TASK: In the lines from the one containing "You are a computer-use agent. Image resolution: width=1600" through the one containing "tap(332, 28)", inclusive, swap every "Select" for "Choose" and give back only those lines, otherwise unchanged.

··········

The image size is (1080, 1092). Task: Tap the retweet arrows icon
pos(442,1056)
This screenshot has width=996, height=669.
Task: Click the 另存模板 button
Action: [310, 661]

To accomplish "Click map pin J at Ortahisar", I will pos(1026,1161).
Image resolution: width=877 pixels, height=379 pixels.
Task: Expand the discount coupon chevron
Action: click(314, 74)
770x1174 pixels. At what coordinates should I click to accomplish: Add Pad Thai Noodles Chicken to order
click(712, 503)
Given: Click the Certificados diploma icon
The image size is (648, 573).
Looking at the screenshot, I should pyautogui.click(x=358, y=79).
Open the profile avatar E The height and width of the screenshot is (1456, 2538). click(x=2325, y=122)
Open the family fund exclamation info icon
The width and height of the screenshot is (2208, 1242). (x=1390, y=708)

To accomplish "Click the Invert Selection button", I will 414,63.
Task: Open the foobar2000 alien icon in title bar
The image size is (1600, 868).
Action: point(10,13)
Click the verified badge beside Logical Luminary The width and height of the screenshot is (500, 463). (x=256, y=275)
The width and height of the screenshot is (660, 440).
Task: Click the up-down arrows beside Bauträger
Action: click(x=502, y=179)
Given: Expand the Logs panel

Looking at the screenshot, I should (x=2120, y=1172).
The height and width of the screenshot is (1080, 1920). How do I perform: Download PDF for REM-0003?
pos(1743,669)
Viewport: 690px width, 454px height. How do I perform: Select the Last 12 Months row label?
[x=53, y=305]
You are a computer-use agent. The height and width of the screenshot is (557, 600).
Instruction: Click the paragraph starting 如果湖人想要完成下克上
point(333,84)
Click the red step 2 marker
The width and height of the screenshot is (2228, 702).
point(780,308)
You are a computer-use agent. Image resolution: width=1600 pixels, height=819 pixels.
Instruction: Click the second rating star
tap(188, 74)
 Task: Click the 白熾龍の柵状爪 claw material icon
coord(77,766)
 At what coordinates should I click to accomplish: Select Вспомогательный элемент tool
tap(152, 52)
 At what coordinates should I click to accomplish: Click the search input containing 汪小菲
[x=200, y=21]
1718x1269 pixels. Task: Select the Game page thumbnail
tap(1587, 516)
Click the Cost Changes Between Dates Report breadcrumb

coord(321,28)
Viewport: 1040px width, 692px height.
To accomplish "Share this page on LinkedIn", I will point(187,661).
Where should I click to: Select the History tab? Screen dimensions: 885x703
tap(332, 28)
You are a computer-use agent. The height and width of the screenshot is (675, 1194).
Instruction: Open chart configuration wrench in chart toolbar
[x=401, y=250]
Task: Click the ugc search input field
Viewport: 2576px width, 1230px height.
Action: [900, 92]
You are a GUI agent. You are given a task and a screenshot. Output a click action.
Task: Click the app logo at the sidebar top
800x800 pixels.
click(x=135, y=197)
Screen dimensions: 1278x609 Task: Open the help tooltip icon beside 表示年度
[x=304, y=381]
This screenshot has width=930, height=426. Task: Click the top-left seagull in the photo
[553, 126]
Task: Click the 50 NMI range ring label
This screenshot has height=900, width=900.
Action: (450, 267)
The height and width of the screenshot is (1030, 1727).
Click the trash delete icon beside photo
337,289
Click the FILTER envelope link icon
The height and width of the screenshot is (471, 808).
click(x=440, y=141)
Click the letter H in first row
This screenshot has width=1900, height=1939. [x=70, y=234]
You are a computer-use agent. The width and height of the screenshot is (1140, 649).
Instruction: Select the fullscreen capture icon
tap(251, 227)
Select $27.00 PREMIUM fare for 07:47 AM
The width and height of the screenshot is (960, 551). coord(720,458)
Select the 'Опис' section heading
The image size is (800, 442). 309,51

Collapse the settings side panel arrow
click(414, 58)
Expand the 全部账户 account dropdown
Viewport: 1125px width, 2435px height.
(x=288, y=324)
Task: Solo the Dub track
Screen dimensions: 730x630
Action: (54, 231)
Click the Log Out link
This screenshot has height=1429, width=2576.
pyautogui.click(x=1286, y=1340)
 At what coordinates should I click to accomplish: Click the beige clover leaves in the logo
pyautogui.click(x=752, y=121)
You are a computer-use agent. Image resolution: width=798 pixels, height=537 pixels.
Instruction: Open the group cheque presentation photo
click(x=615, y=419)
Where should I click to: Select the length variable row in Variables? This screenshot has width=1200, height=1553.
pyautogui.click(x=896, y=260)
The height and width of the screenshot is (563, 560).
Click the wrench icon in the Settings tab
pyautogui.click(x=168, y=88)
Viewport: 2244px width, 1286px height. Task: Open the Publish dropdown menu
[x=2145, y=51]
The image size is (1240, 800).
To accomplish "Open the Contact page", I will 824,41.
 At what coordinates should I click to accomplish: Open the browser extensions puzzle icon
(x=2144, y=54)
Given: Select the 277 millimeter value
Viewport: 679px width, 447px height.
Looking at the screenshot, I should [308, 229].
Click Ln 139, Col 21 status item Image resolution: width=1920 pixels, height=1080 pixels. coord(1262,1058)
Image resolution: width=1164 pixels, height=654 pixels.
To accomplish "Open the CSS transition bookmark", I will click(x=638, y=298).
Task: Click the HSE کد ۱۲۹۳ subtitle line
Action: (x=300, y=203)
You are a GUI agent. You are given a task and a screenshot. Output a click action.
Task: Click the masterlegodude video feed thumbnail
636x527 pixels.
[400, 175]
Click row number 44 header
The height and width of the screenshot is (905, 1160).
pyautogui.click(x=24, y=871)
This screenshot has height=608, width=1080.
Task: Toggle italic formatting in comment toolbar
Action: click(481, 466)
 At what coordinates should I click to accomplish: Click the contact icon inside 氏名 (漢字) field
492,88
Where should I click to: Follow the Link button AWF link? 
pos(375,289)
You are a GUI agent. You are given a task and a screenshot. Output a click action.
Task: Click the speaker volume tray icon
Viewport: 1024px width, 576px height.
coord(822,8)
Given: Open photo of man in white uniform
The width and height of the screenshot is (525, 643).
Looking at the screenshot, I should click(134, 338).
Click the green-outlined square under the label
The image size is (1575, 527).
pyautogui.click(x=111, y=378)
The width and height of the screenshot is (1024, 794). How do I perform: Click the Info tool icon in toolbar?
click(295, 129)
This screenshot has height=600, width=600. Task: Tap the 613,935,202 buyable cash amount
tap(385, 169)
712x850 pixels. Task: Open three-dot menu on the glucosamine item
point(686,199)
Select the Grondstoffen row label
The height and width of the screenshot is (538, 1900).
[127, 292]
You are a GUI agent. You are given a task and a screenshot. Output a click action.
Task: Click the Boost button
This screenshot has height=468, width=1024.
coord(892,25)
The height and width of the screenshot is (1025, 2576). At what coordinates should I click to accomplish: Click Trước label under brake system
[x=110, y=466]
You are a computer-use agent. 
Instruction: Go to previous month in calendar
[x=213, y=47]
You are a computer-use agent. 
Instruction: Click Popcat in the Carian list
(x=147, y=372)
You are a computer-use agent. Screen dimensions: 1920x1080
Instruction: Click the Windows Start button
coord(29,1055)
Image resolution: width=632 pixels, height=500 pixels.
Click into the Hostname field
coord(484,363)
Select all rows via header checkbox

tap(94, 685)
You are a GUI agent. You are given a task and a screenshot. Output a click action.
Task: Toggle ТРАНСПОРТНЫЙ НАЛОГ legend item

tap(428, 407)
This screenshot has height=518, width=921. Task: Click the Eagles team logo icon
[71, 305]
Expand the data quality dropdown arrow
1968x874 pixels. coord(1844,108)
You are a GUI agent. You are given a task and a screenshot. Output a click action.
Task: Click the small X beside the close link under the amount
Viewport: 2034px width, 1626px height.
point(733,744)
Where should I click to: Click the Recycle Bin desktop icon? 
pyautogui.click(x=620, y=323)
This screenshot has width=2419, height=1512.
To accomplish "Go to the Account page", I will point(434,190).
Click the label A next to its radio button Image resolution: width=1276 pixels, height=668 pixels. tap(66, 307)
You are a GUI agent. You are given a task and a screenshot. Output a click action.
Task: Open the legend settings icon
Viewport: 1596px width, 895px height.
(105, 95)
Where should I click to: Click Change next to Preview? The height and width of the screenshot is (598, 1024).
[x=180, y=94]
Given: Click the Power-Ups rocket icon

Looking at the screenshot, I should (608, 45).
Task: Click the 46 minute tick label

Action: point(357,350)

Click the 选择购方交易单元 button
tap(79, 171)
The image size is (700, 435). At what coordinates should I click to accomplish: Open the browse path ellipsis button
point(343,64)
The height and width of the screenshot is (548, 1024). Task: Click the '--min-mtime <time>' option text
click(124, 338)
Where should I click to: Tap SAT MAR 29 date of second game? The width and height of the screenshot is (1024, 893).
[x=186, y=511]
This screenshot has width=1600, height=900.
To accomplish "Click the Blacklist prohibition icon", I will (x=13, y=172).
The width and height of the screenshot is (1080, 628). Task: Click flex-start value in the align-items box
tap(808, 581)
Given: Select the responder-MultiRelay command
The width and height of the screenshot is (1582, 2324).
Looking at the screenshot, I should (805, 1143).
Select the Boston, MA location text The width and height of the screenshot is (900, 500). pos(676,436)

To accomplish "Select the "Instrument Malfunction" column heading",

··········

RESULT FOR THIS TASK:
You are a computer-use agent. Image resolution: width=1600 pixels, height=819 pixels.
Instruction: Click the second rating star
tap(188, 74)
 Task: Click the 白熾龍の柵状爪 claw material icon
coord(77,766)
 At what coordinates should I click to accomplish: Choose Вспомогательный элемент tool
tap(152, 52)
 At what coordinates should I click to accomplish: Click the search input containing 汪小菲
[x=200, y=21]
1718x1269 pixels. Task: Choose the Game page thumbnail
tap(1587, 516)
Click the Cost Changes Between Dates Report breadcrumb

coord(321,28)
Viewport: 1040px width, 692px height.
To accomplish "Share this page on LinkedIn", I will point(187,661).
Where should I click to: Choose the History tab? Screen dimensions: 885x703
tap(332, 28)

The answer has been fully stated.